### WHAT THE EXERCISE ASKS
Repeat exactly, and only, the lines below starting at the line that contains "You are a computer-use agent. Image" and ending at the line that contains "Task: Open the Help menu in Notepad", inclusive of both.

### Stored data
----

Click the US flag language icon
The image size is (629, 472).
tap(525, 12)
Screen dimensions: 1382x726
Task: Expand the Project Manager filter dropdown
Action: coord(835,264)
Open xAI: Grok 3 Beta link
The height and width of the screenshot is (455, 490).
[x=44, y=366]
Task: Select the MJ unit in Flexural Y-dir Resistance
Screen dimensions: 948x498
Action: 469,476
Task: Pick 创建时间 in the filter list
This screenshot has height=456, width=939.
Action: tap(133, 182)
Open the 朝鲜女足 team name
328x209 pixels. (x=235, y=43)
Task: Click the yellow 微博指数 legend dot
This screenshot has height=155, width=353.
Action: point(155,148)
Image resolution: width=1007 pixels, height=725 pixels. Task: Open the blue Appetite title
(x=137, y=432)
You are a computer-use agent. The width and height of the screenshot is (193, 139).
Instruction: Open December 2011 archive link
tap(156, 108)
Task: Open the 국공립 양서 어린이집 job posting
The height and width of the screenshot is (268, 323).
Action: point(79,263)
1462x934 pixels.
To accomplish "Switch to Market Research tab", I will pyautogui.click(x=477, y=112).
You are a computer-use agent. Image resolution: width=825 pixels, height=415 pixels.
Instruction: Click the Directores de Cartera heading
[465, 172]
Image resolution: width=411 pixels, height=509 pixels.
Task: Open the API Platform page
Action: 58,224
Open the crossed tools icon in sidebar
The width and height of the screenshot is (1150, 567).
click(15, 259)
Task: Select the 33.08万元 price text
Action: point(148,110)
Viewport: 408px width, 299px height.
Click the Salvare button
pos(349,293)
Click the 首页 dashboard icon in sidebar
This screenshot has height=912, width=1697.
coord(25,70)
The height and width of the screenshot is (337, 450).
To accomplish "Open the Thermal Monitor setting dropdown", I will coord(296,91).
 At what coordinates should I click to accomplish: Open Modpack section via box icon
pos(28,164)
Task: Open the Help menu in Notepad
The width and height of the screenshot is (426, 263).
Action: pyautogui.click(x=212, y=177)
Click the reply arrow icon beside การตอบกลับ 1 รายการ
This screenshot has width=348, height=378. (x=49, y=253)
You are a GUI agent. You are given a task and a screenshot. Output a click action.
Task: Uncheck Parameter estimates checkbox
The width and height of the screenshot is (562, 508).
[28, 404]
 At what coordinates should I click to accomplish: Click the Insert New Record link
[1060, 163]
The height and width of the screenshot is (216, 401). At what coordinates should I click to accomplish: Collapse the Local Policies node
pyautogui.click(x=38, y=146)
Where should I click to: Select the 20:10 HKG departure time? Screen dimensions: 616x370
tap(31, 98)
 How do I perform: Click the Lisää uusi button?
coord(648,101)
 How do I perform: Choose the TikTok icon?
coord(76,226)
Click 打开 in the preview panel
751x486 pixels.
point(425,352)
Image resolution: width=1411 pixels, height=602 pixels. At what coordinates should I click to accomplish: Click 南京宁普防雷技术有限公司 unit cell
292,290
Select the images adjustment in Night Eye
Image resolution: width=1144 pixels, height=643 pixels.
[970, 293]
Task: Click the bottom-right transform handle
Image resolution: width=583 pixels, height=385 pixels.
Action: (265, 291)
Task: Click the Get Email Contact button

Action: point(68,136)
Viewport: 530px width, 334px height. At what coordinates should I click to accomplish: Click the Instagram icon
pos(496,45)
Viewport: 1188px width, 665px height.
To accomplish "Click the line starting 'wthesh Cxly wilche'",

----

### WRITTEN SOLUTION
You are a computer-use agent. Image resolution: width=825 pixels, height=415 pixels.
Instruction: Click the Directores de Cartera heading
[465, 172]
Image resolution: width=411 pixels, height=509 pixels.
Task: Open the API Platform page
Action: 58,224
Open the crossed tools icon in sidebar
The width and height of the screenshot is (1150, 567).
click(15, 259)
Task: Select the 33.08万元 price text
Action: point(148,110)
Viewport: 408px width, 299px height.
Click the Salvare button
pos(349,293)
Click the 首页 dashboard icon in sidebar
This screenshot has height=912, width=1697.
coord(25,70)
The height and width of the screenshot is (337, 450).
To accomplish "Open the Thermal Monitor setting dropdown", I will coord(296,91).
 At what coordinates should I click to accomplish: Open Modpack section via box icon
pos(28,164)
Task: Open the Help menu in Notepad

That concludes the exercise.